Infrared and visible image fusion aims to extract complementary features to synthesize a single fused image. Many methods employ convolutional neural networks (CNNs) to extract local features due to its translation invariance and locality. However, CNNs fail to consider the image's non-local self-similarity (NLss), though it can expand the receptive field by pooling operations, it still inevitably leads to information loss. In addition, the transformer structure extracts long-range dependence by considering the correlativity among all image patches, leading to information redundancy of such transformer-based methods.
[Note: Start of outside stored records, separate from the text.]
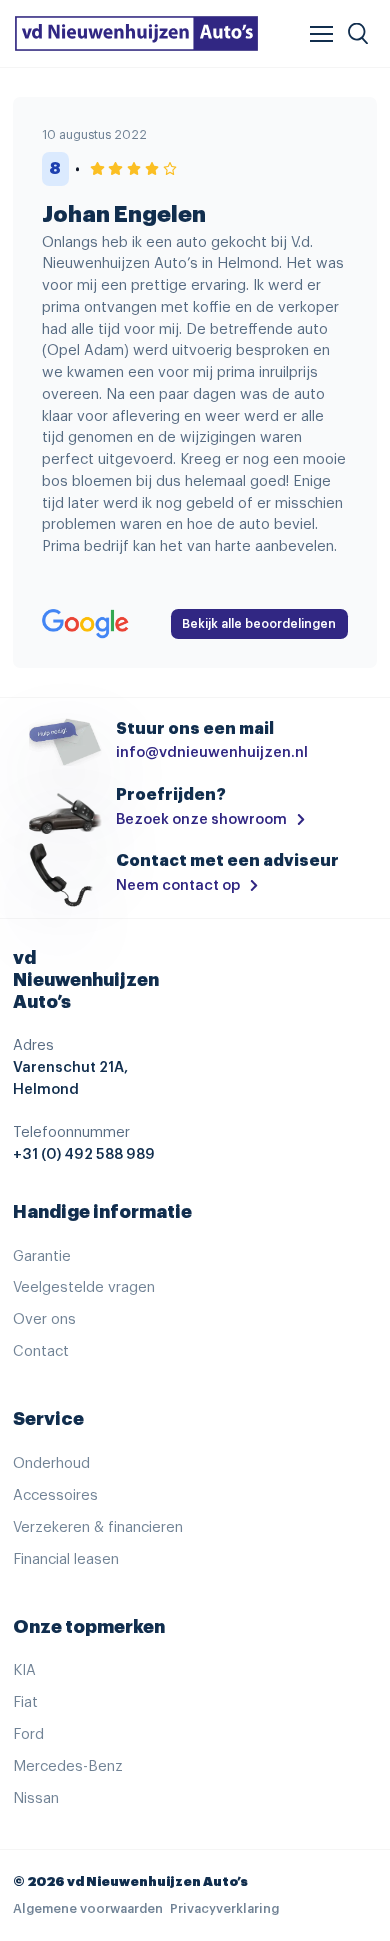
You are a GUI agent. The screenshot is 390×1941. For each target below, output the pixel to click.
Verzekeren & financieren (98, 1527)
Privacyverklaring (224, 1909)
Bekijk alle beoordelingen (259, 624)
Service (48, 1419)
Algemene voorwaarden (88, 1909)
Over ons (44, 1319)
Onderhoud (51, 1463)
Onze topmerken (89, 1627)
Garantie (42, 1256)
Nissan (36, 1798)
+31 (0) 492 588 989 (84, 1154)
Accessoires (55, 1495)
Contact (41, 1351)
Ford (28, 1734)
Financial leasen (66, 1559)
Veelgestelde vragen (84, 1287)
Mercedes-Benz (68, 1766)
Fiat (25, 1702)
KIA (24, 1670)
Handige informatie (102, 1212)
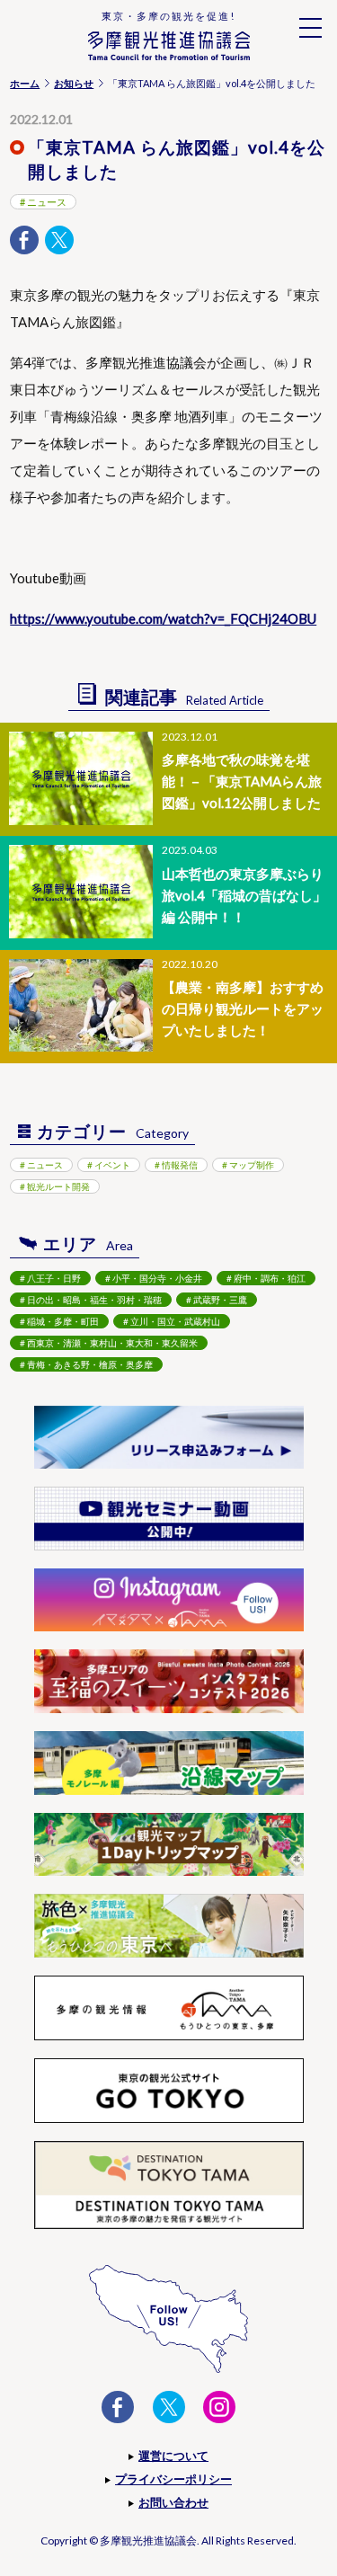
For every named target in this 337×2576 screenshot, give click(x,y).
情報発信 (180, 1164)
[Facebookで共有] (24, 240)
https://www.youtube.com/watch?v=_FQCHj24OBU (163, 618)
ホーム (25, 83)
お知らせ (73, 83)
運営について (173, 2455)
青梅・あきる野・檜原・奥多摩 (90, 1364)
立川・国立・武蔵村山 (175, 1321)
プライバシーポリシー (173, 2479)
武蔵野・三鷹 (220, 1299)
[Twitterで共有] (59, 240)
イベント (112, 1164)
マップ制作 (251, 1164)
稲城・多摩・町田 (63, 1321)
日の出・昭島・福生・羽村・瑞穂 (94, 1299)
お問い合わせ (173, 2502)
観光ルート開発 (58, 1186)
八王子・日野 (54, 1278)
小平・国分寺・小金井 (157, 1278)
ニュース (47, 202)
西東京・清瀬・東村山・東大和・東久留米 (112, 1342)
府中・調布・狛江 (270, 1278)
However, graph representation is more flexible than grid (CNN) or sequence (transformer structure) representation to address irregular objects, and graph can also construct the relationships among the spatially repeatable details or texture with far-space distance. Therefore, to address the above issues, it is significant to convert images into the graph space and thus adopt graph convolutional networks (GCNs) to extract NLss. This is because the graph can provide a fine structure to aggregate features and propagate information across the nearest vertices without introducing redundant information. Concretely, we implement a cascaded NLss extraction pattern to extract NLss of intra- and inter-modal by exploring interactions of different image pixels in intra- and inter-image positional distance. We commence by preforming GCNs on each intra-modal to aggregate features and propagate information to extract independent intra-modal NLss. Then, GCNs are performed on the concatenate intra-modal NLss features of infrared and visible images, which can explore the cross-domain NLss of inter-modal to reconstruct the fused image. Ablation studies and extensive experiments illustrates the effectiveness and superiority of the proposed method on three datasets.